In 1893 at a meeting of the American Historical Association, then only eight years old, held at the World's Columbian Exposition in Chicago, University of Wisconsin history professor Frederick Jackson Turner articulated a theory that would dominate the interpretation of American history for half a century. Drawing upon notions of Manifest Destiny and the supposed Anglo-Saxon will to conquer, Turner argued that the American character and American institutions were definitively shaped by the recurrent necessity of having to subdue an ever-advancing western frontier. He delivered his lecture at a critical juncture in American history, for just three years earlier a report from the Superintendent of the Census had declared the United States could no longer be said to have a frontier. "[F]our centuries from the discovery of America, at the end of a hundred years of life under the Constitution," Turner proclaimed, "the frontier has gone, and with its going has closed the first period of American history." In reality, Turner's assertion that the frontier had closed was more metaphorical than accurate.
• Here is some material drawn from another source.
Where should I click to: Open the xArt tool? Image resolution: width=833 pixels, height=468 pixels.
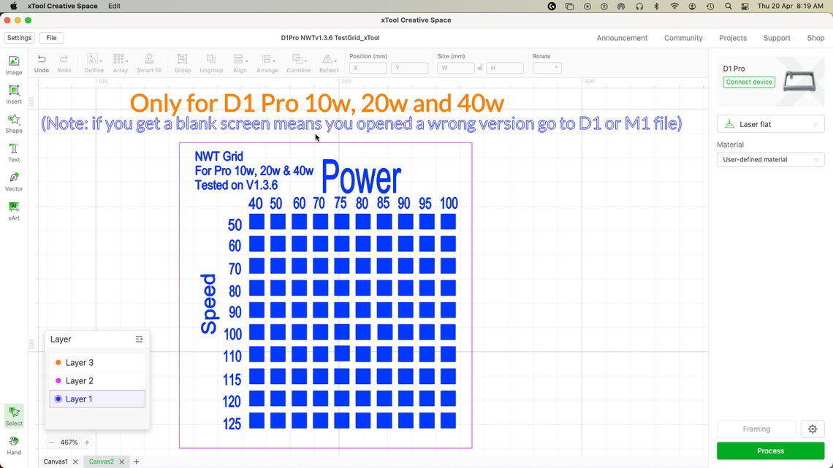14,210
He has been challenged on that point and many others by recent scholarship. Nonetheless, his powerful and provocative ideas will radiate in many directions and will illuminate a variety of texts in your seminar. 9 pages.

Discussion questions
  1. Is Turner's West a place, a direction, or an idea?
  2. How does Turner define the American character?
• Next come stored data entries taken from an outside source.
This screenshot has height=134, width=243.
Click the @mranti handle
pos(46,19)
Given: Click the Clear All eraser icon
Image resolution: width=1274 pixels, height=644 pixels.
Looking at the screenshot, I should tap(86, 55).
  3. How valid is the idea of "an American character"?
  4. Are there other ways to account for what Turner sees as the American character?
  5. How does Turner's thesis and his definition of the American character relate to the social and economic conditions of 1893?
  6. In Turner's view how has the experience of the frontier manifested itself in the life of an urbanized America?
  7. How does Turner view Native Americans?
  8. How does he include slavery in his view of the nation's history?
  9. Why, in his view, is the American frontier experience unique?
  10. What implications does the "closing" of the frontier hold for the United States?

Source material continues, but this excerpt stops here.